There were 13 households, of which 30.8% had children under the age of 18 living with them, 30.8% were married couples living together, 7.7% had a male householder with no wife present, and 61.5% were non-families. 53.8% of all households were made up of individuals, and 30.8% had someone living alone who was 65 years of age or older. The average household size was 2.15 and the average family size was 3.80.

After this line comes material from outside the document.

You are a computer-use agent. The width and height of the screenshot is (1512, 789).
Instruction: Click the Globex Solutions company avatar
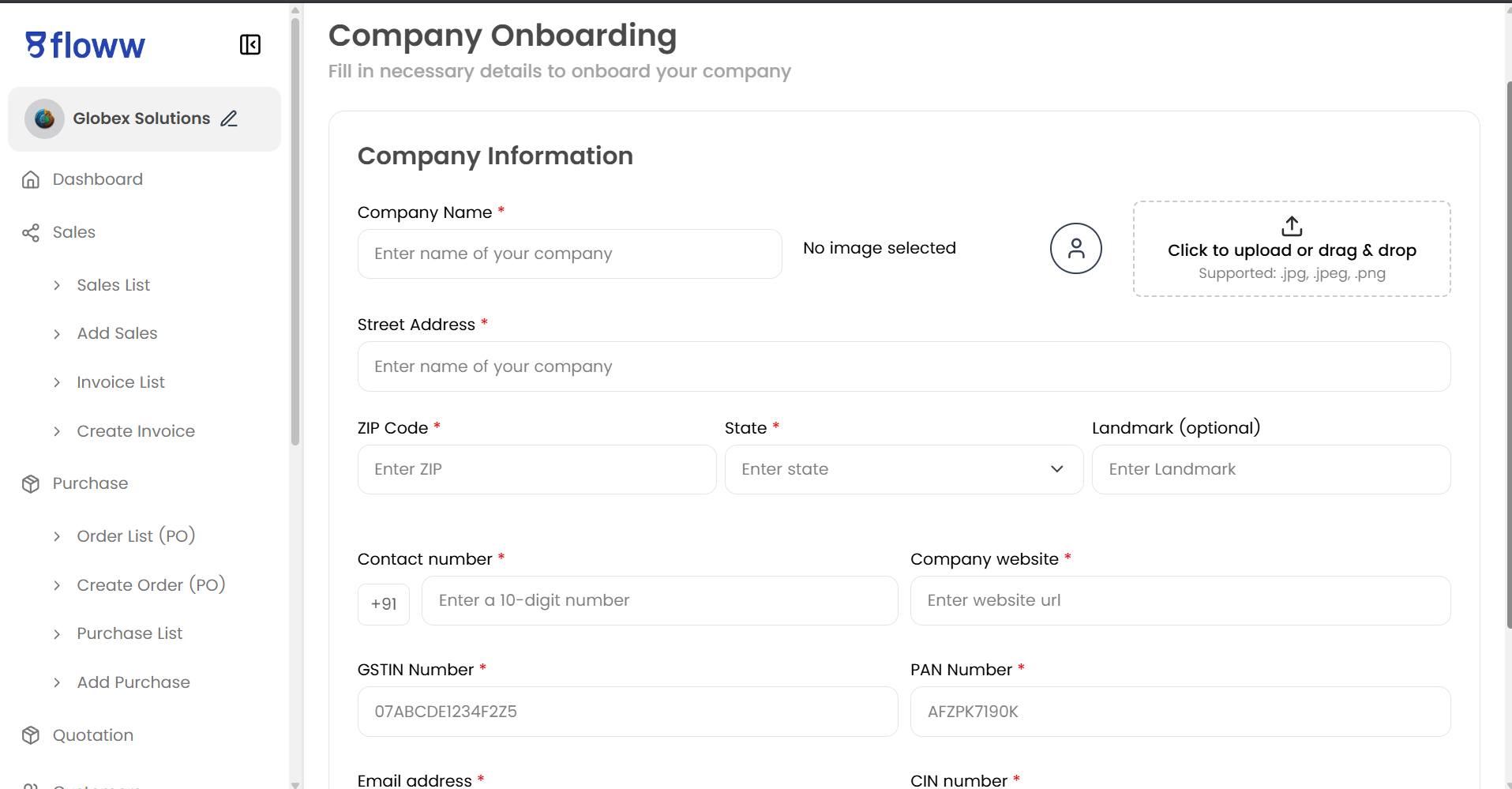(44, 118)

The median age in the city was 35.5 years. 35.7% of residents were under the age of 18; 0.0% were between the ages of 18 and 24; 32.1% were from 25 to 44; 14.3% were from 45 to 64; and 17.9% were 65 years of age or older. The gender makeup of the city was 53.6% male and 46.4% female.

===2000 census===
As of the census of 2000, there were 25 people, 16 households, and 5 families residing in the city. The population density was 97.5 PD/sqmi. There were 44 housing units at an average density of 171.5 /sqmi. The racial makeup of the city was 84.00% White and 16.00% Native American.

There were 16 households, out of which 12.5% had children under the age of 18 living with them, 25.0% were married couples living together, 6.3% had a female householder with no husband present, and 68.8% were non-families. 68.8% of all households were made up of individuals, and 43.8% had someone living alone who was 65 years of age or older. The average household size was 1.56 and the average family size was 2.40.

In the city, the population was spread out, with 8.0% under the age of 18, 4.0% from 18 to 24, 24.0% from 25 to 44, 28.0% from 45 to 64, and 36.0% who were 65 years of age or older. The median age was 56 years. For every 100 females, there were 127.3 males. For every 100 females age 18 and over, there were 130.0 males.

The median income for a household in the city was $31,875, and the median income for a family was $36,875. Males had a median income of $31,250 versus $0 for females. The per capita income for the city was $21,479. There were no families and 8.3% of the population living below the poverty line, including no under eighteens and none of those over 64.